Cuando Jesús explica a los doce que Lázaro ha muerto y quiere irlo a ver, Tomás dice a los otros discípulos: “Vamos nosotros también a morir con él”. El amor por Jesús le impulsa, pero está demasiado seguro de su voluntad, no sabe que no es capaz sin la ayuda de Dios. Cuando Jesús es capturado, le entra el miedo y huye como todos. Y lo deja solo a su destino.
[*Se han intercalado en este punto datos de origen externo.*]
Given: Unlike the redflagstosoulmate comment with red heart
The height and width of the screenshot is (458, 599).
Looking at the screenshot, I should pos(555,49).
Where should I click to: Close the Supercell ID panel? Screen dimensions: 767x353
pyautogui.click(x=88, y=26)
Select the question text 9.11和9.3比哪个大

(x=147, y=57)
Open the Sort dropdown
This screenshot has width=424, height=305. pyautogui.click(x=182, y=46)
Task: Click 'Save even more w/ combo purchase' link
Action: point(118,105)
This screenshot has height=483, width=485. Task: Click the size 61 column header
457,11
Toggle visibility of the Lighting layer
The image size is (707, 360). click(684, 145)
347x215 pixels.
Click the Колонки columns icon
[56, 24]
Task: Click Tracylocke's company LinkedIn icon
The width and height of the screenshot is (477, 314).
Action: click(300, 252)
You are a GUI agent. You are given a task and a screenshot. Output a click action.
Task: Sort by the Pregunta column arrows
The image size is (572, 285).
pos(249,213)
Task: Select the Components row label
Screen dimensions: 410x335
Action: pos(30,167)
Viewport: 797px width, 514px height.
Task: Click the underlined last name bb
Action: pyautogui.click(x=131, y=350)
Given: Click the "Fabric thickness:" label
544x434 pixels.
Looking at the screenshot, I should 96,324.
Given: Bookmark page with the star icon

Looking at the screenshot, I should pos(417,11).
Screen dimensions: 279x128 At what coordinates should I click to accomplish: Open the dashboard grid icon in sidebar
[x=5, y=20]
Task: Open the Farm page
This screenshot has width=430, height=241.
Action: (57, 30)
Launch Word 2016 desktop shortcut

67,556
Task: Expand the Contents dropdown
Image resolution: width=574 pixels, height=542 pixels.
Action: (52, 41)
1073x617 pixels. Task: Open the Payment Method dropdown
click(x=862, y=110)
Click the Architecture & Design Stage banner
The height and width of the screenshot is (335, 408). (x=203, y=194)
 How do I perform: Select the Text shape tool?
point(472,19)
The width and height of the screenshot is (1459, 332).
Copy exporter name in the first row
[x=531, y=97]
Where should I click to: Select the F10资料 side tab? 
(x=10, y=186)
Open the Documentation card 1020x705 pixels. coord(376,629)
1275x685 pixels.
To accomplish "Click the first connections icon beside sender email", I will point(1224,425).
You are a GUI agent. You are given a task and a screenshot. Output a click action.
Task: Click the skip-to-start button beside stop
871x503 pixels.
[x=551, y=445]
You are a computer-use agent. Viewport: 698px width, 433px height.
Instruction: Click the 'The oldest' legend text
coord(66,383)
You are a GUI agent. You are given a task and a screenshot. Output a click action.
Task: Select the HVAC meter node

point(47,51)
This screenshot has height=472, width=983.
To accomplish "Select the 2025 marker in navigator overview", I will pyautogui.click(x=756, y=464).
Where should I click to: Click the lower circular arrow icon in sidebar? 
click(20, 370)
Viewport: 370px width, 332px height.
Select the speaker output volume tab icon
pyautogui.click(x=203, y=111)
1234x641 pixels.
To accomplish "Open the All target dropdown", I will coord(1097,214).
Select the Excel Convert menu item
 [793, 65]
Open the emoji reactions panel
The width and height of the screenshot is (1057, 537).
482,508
Después de la muerte y sepultura de Jesús, los demás se reencuentran en el cenáculo, con María. Pero Tomás no está. Ha tenido una crisis más profunda y se ha alejado. Aturdido por los acontecimientos y por el colapso de su propósito de morir con Jesús. Aquella noche en el huerto de los olivos: “Soy yo”, dijo Jesús y se cayeron por tierra los soldados. Podía vencer, y sin embargo se dejó capturar. Todo está perdido. Se apodera de él un sentido de derrota total, la impresión de haber perdido los ideales, la vida, a sí mismo. Solo cuenta salvar el pellejo. Pierde la fe en las palabras de Cristo. La resurrección prometida después de la muerte es una ilusión, aquello que cuenta son los hechos vistos: la tragedia del suplicio; y escuchados: el grito de la cruz. Todo se acabó.
Sin embargo, Jesús resucita el primer día de la semana y se aparece a los apóstoles en el cenáculo. Pero sólo había diez, Tomás no está, quién sabe dónde se habrá ido. Jesús lo confía a la premura de los demás. Lo buscan y lo encuentran, pero Tomás tiene cabeza dura: le quema el fracaso de Jesús delante del pueblo, la propia fuga, el no haber estado ahí aquella tarde, la sensación de haber sido dejado fuera. Se obceca y no quiere creer sin haber visto.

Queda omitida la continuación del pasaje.